Humphrey Layland Braithwaite was killed in action in France on January 10th, 1916, at the age of 31 years.

He had only been gazetted 2nd Lieutenant in the Tunnelling Section of the Royal Engineers in the previous May, and had been in France barely five weeks when he was killed. His eldest brother, the late Major F.J. Braithwaite, of the Loyal North Lancashire Regiment, was killed at Tanga, German East Africa, on November 4th, 1914.

Mr. Braithwaite was educated at Cheltenham and at the Camborne School of Mines, and at both places won distinction as an athlete.
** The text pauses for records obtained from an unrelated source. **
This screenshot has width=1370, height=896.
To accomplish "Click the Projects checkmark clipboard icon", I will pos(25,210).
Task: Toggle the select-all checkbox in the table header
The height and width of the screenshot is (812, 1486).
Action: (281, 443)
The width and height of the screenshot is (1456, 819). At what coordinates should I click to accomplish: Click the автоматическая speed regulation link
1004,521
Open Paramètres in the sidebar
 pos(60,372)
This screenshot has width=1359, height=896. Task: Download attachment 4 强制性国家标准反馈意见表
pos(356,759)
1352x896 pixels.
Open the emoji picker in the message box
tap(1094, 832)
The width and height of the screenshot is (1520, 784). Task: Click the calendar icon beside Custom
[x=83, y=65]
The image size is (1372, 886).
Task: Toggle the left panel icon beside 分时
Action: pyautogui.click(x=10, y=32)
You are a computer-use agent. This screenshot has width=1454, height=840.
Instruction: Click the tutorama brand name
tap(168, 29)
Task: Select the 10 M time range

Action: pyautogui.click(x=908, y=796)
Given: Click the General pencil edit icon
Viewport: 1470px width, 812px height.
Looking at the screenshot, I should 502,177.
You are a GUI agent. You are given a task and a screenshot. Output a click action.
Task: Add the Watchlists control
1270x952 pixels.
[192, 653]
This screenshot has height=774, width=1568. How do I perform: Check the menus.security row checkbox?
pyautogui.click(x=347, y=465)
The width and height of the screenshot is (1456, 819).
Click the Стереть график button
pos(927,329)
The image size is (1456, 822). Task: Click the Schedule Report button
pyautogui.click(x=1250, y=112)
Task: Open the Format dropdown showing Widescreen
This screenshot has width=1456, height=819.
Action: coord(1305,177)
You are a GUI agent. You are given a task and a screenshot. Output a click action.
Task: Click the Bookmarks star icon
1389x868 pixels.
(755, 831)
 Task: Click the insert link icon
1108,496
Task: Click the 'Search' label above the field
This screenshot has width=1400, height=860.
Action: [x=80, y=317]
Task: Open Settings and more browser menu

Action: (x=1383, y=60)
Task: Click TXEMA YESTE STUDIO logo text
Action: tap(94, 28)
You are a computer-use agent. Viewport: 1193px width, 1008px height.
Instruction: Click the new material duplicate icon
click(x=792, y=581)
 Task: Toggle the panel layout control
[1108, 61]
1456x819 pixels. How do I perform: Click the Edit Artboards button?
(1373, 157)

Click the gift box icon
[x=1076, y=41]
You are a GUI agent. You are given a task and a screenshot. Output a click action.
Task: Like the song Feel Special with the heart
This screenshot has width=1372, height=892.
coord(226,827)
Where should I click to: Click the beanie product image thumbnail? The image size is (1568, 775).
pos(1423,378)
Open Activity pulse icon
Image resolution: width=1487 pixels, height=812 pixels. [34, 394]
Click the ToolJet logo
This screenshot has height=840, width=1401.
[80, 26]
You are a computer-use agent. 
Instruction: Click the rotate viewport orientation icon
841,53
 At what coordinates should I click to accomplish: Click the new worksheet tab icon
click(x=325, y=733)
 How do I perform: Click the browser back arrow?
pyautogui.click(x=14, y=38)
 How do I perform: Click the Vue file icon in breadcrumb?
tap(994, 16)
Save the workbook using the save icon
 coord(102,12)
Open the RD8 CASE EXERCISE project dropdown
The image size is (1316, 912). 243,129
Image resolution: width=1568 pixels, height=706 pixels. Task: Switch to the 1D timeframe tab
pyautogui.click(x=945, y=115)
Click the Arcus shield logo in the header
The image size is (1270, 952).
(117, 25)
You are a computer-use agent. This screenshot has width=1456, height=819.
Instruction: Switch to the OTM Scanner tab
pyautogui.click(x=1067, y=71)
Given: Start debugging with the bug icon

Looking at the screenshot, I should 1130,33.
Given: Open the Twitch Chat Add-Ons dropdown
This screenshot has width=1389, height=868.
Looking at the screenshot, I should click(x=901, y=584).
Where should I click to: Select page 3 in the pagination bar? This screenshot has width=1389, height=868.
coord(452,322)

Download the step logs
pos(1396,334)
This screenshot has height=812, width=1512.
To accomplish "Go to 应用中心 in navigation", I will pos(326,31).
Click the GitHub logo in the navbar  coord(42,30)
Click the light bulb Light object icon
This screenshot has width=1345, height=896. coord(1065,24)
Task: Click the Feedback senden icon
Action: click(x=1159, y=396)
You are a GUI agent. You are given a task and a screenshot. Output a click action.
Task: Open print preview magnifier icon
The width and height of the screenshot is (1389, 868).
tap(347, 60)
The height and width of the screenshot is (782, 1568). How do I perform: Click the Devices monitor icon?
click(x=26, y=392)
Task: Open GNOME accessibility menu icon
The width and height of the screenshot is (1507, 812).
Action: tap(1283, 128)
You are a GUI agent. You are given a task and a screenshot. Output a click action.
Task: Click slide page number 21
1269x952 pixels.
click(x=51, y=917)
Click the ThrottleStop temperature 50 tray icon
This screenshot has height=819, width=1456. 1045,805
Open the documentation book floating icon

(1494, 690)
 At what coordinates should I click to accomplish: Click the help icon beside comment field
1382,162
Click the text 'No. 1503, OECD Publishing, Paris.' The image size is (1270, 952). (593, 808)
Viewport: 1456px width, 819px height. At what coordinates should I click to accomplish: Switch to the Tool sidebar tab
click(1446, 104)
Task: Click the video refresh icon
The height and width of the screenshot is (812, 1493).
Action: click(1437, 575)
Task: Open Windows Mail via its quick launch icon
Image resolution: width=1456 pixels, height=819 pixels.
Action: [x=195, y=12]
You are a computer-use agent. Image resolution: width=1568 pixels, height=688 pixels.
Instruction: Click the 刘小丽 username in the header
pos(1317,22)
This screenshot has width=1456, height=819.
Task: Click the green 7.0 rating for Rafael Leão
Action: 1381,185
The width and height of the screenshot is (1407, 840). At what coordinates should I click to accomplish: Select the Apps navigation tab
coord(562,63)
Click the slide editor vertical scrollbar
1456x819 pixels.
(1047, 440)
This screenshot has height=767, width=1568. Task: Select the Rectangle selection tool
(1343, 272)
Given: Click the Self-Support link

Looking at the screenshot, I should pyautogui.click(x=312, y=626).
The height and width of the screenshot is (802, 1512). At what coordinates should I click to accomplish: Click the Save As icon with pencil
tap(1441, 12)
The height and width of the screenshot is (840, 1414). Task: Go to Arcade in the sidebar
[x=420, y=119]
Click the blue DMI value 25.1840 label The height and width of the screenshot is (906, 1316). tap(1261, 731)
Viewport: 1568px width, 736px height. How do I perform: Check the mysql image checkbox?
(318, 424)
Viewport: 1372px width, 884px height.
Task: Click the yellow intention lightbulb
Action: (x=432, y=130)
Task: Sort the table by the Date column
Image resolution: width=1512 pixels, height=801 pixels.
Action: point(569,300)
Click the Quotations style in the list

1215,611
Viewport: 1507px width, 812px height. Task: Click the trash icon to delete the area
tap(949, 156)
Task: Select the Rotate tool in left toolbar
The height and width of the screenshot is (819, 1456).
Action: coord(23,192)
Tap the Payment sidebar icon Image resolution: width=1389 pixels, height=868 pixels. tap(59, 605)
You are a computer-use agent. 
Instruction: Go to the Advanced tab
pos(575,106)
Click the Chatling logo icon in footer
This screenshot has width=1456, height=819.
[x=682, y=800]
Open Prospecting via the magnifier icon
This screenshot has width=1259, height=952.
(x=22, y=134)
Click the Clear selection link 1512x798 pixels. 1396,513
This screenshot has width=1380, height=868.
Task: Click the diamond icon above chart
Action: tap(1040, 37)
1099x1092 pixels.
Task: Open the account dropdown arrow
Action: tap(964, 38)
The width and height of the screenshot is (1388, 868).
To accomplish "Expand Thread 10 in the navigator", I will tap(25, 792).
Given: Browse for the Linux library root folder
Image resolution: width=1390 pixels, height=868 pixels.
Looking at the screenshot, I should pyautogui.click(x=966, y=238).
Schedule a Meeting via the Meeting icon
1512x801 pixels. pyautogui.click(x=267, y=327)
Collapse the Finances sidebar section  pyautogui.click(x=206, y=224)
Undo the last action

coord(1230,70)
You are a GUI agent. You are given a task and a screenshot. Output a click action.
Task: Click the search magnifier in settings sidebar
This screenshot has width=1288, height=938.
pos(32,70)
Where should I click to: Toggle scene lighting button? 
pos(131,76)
At Cheltenham he was in the Rugby 15 and rowed in the college boat; and while at Camborne he was chosen to play in the County Rugby team. He obtained a first-class diploma at Camborne and was awarded one of the Institution post-graduate courses, which he took on the Champion Reef Gold Mines, Mysore, South India, remaining there during the years 1908 and 1909. On the satisfactory completion of his course, he received the Institution certificate.

From 1910 to 1911 he was manager of the York Harbour Mines in Newfoundland; and thence he went to South America, and for four years held the position of assayer and surveyor to the Ouro Preto Gold Mines of Brazil, Ltd. He was chief assayer and surveyor during the last two years of his engagement.

Mr. Braithwaite was admitted to Studentship of the Institution in 1906 and was transferred to Associateship in 1915.